Conclue le 7 septembre 1701, à La Haye, par la Grande-Bretagne, les États-généraux et l’empereur, elle recueille, en deux ans, les adhésions du Danemark, de la Prusse[1], des cercles du Rhin, de Franconie, d’Autriche, de Souabe, de Westphalie, puis de tout l’empire, du Portugal, de la Suède, du duc de Savoie lui-même[2]. Seuls, les électeurs de Bavière et de Cologne s’abstiennent et protestent. Au commencement de mai 1702, les trois puissances contractantes publient partout des manifestes pour faire connaître leurs communs griefs et nous déclarent la guerre.

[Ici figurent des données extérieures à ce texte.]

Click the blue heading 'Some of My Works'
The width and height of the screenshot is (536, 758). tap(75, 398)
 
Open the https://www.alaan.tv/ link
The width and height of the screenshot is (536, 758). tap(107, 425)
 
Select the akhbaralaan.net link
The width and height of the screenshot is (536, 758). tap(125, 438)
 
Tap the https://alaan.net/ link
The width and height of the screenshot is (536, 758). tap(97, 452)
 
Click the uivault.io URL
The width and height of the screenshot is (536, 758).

Elle durera dix années tout entières, et ne laissera pas à la France un seul jour de repos. En Italie (1701-1707), en Allemagne (1702-1708), en Espagne (1702-1714), dans les Pays-Bas (1701-1712), sur le sol national lui-même, nos armées auront à combattre des ennemis pourvus de ressources pour ainsi dire inépuisables, animés contre nous de sentimens passionnés, forts par l’indissoluble union de leurs intérêts et de leurs haines, commandés par des hommes de guerre remarquables, auxquels nous ne pouvons opposer tout d’abord, sauf Catinat et Vendôme, que des généraux d’une

  1. Par le traité dit « de la couronne, » qui confère (1701) au grand-électeur Frédéric III le titre de roi et l’oblige à mettre une armée au service de la coalition.
  2. Le traité conclu à Turin, le 25 octobre 1703, stipule, en faveur des alliés, le concours actif de Victor-Amédée, et lui assure la possession du Montferrat, ainsi que d’une notable partie des états de Milan.